The irony, from my point of view, is that the cinema being decried by middle class critics of early Indian films was very much within the framework of the definition of ‘tradition’ as presented above. They were also traditional in a more literal sense of being derived from traditions of storytelling and performance that had long histories in the subcontinent. In the first place, the films were mostly romances dedicated in the main towards the formation of the romantic couple at the end of the resolution of social tensions that held back the fruitful coming together of the sexes. Indeed, the couple was made only possible after the social order had been reconfigured to a stable and harmonious one, one that could include the new sexual energies of the couple. Men and women had to settle scores with residual conservative habits, the siren call of the past, before they could do justice to the adventurous stirrings of the flesh and mind. But for this the social setting had to change as well. Thus was set up a long standing genre of Indian cinema – the formation of the couple was tantamount to the setting up of a new kingdom defined by justice and harmony. An older social order had to be shaken up, social ties loosened and made lyrical and more reciprocal, to allow for sexual adventure. However, despite these changes an idea of stable reproducible vision of society, a ‘tradition’, was never given up.

In the second place, such films were derived from older performance and graphic traditions of the Indic subcontinent consisting of a motley collection of martial, theatrical, storytelling and painterly practices. In the epoch just previous to the setting up of the Indian film industries these traditions had come together in the Parsi Theatre from which many artistic practices were adopted by the new medium. The fantasy films had roots in the Arabian Nights-type story while the adventure romance was clearly indebted to traditions of the oral heroic ballad which were in most cases intimately related to painterly and performance traditions. But beyond this, and very significant for our discussion, were the traditions of the ars erotica that were mastered in the palaces, and the courtesan’s quarters the most explicit public circulation of which were erotic graphics in the form of drawings and paintings that circulated extensively in the bazaars of India. Moreover, there are indications in colonial records that many local live performance traditions were not averse to being sexually graphic. For men, there were the traditions of the martial arts of wrestling, horse-riding and hunting amongst others that were considered amongst the arts by cultural commentators and audiences alike. Public wrestling displays had a haloed history that had been redefined with the setting up of the princely states. Likewise something like hunting had always had an aura of public performance with an entire society participating in the proceedings. And it was from this world of the martial and erotic arts that the first subaltern stars of Indian cinema emerged.

## WHAT YOU SHOULD DO
Pick up the passage on early Indian cinema after its last sentence and carry it forward.

## MATERIAL PROVIDED
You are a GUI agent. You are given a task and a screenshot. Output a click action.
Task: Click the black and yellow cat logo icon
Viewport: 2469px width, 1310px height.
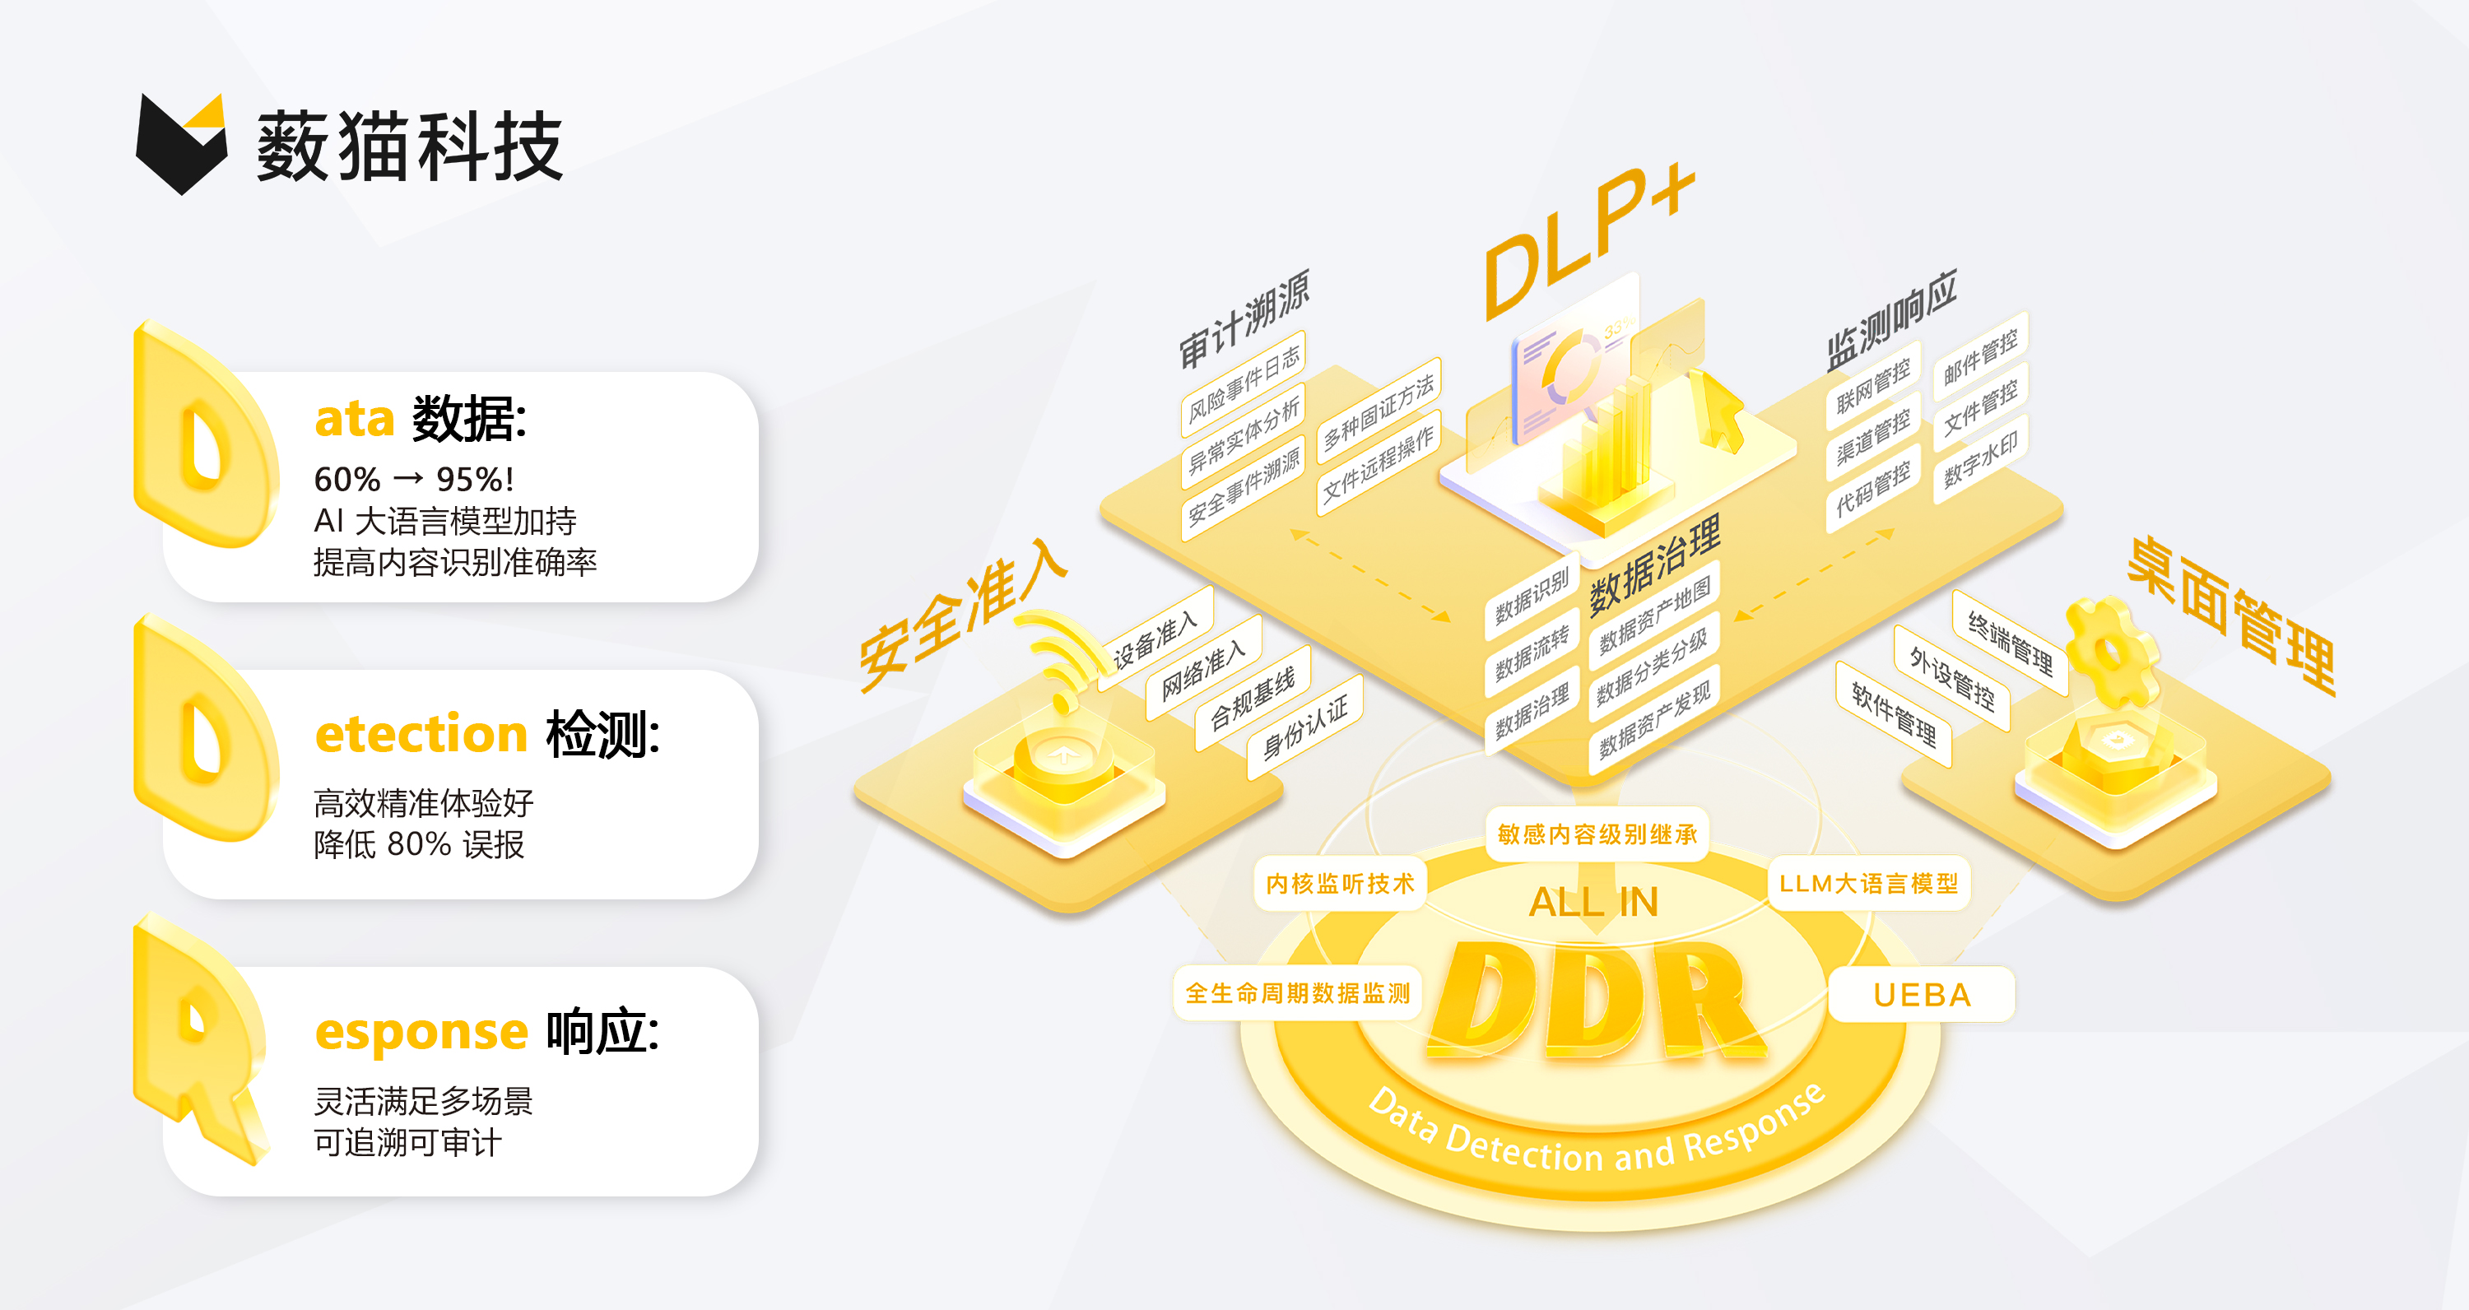coord(182,144)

## TASK RESPONSE
Traditions and the modern
As seen above, the popular film traditions of the bazaar were in line with conventional ideas of what a tradition might constitute as well as with performance traditions with sanctified histories within the Indic cultural ecumene. However, the relationship that the performance traditions described above had with the modern or with the modernizing process through cinema was a very different one than the one established by high cultural traditions. To put it in a provocatively simplified formulation: in colonial twentieth century India, popular cultural traditions of the bazaar, especially the ones to do with spectacular live performances, took on the challenge of adapting to the speeds of the modern while high cultural traditions modernized in some ways as critiques of Western modernity. For the latter, the point of the modern was to set up a society that did justice to Indian tradition. For some, there remained the illusion of having a modern society that somehow avoided the pitfalls of alienation and brutalization of Western modernizing drives.

The wildly popular romance adventure film was however beginning a strand of Indian film history that would over time mutate into the hypermodernity of the masala film of the 1970s, a legacy that remains the mainstay of popular Hindi cinema till date. And the important point to note is that this strand of film history begins, in a manner of speaking, from below. That is to say, the kind of energies that the adventure romance film sought to configure was made possible only by certain labouring bodies; that middle class bodies were by definition ruled out from this realm of the modern. However, the important fact remains that although middle class cultural commentators might have denounced such cinema to the Cinematograph Committee, the immense popularity of adventure romance films amongst a new generation of proto-middle class young audience was pointing towards the inauguration of a new regime of desire that would irreversibly transform the Indian cultural ecumene in the years to come. And this desire too has a long history and tradition within the Indian context, a tradition that remains untouched by historians till date.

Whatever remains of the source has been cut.